I’m pretty used to reading headlines detailing the latest health issues plaguing our freshwater fish. He comes with the territory as an ecotoxicologist working on the health of North America’s relatively abundant, but certainly not infinite, freshwater supplies.
However, I was struck by the recent announcement that Sen. Ron Wyden (D-Ore.), along with other state and federal legislators, is calling for an investigation into the toxic contamination of salmon in the Pacific Northwest. It fits into a larger question about salmon health that has had my community in an uproar for the past few years.
Surprisingly, it all starts with cars.
It’s no secret that Americans love cars. In fact, in 2022 there were 290.8 million vehicles registered in the United States alone, 19 percent of the world total. That’s almost one car per person. And while we’re always weighing the benefits and conveniences that cars bring us against the potential impacts on the environment, it seems there was an effect of a chemical we didn’t even know existed, that we weren’t even aware of. Until very recently.

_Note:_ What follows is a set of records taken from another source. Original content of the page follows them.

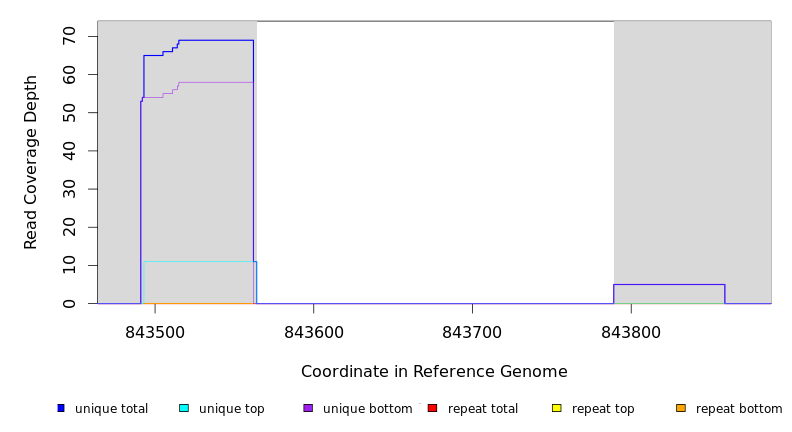Click the 843600 x-axis tick label
This screenshot has height=432, width=792.
(313, 332)
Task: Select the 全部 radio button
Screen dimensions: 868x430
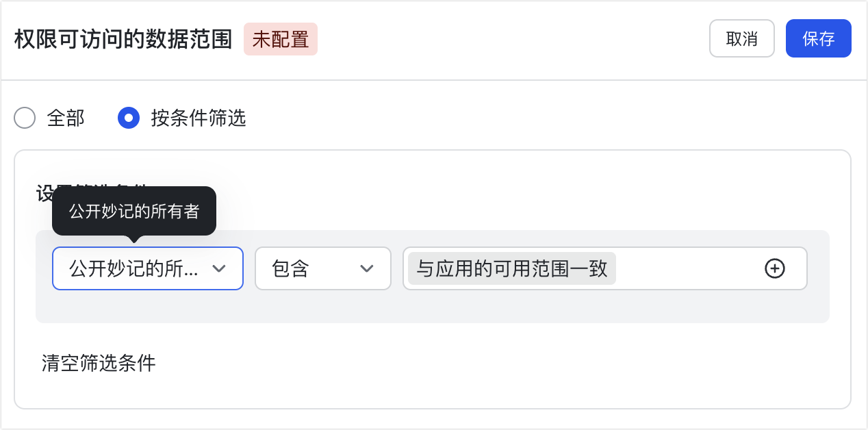Action: (x=25, y=118)
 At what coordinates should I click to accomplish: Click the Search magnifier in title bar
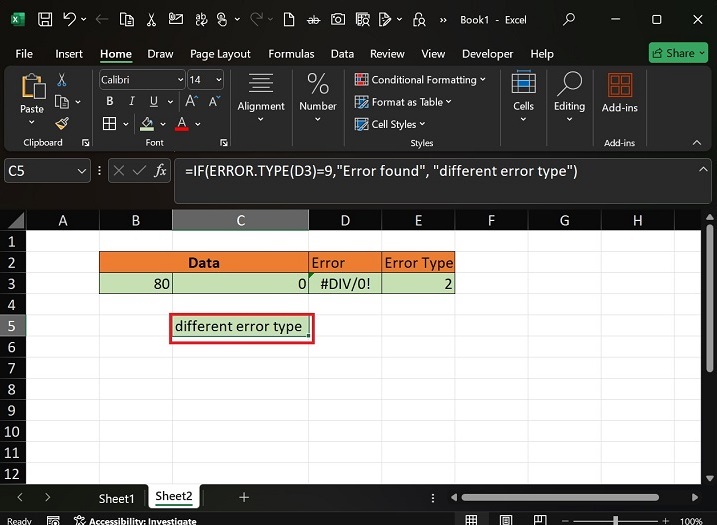569,19
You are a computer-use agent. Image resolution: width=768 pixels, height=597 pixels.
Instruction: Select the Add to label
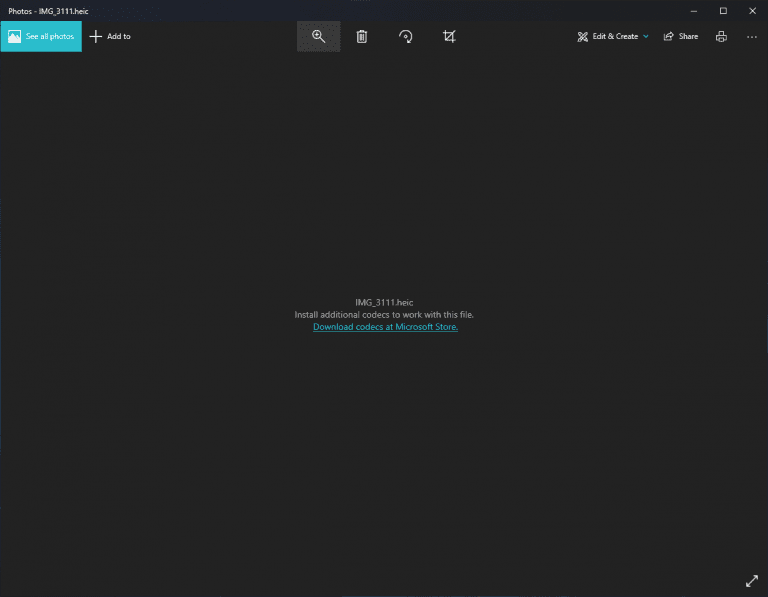[x=119, y=36]
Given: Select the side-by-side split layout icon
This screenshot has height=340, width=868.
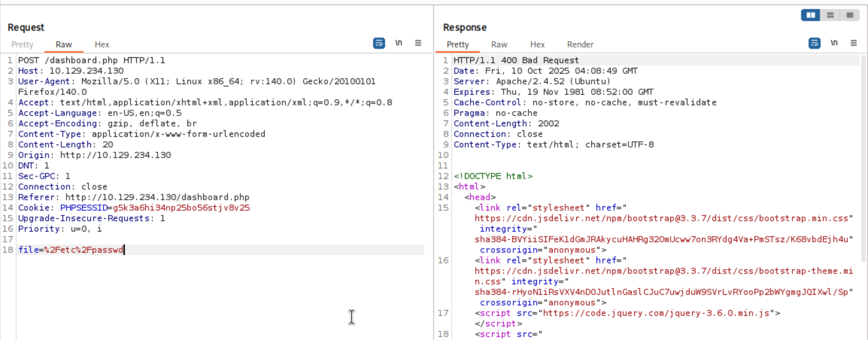Looking at the screenshot, I should tap(810, 15).
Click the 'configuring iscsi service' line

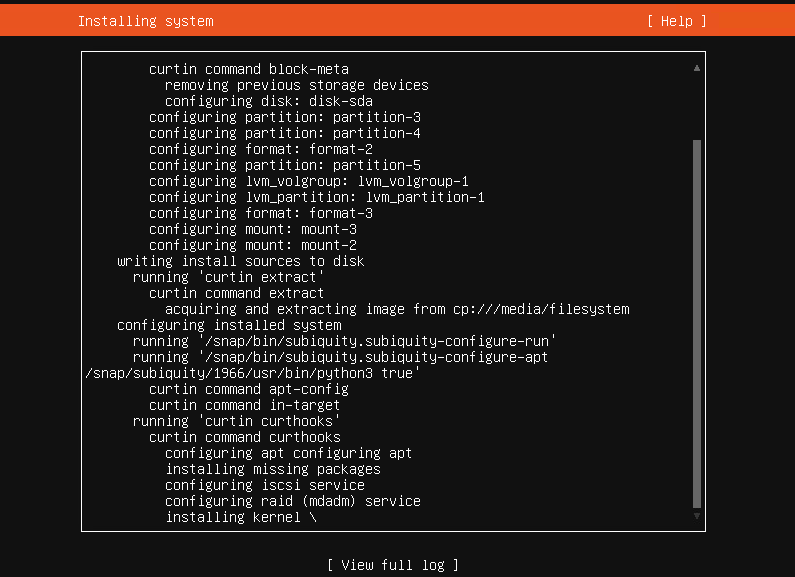point(264,485)
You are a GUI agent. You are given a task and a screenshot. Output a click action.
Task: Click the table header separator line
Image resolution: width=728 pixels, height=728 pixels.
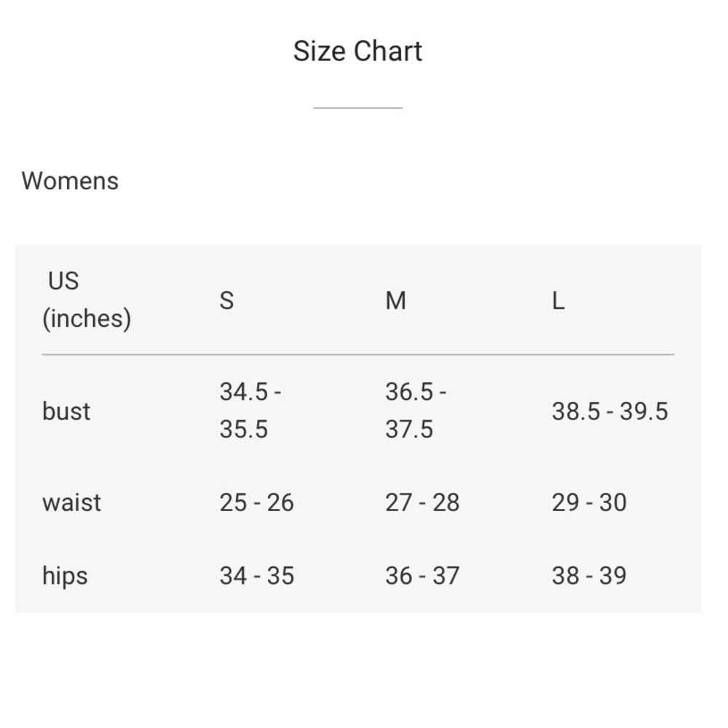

The science is quite complicated, but let me summarize.
Rubber tires used on automobiles contain chemicals used to strengthen them and help them withstand the road and the elements. It’s like a preservative that extends the shelf life of a grocery product in the supermarket, but for tires.
As these protectants break down (due to the elements), one of them forms a newly discovered chemical called 6PPD-quinone which can then be washed into freshwater lakes, rivers, etc., with some life-threatening consequences. wild that resides inside.
This may include impacts on freshwater fish species that many communities depend on, such as rainbow and brook trout and, of course, coho salmon, whose recent mass die-offs off the West Coast had puzzled researchers for a long time. weather.
This is important for many reasons. Coho salmon are popular with recreational anglers, but they are also an environmentally important species within aquatic ecosystems, so a change in their populations could have knock-on effects throughout the food chain.
But the problem is that we just don’t have the evidence to prove that in any way. Research so far has looked at the impact of 6PPD-quinone on individual species, but not on a freshwater ecosystem as a whole.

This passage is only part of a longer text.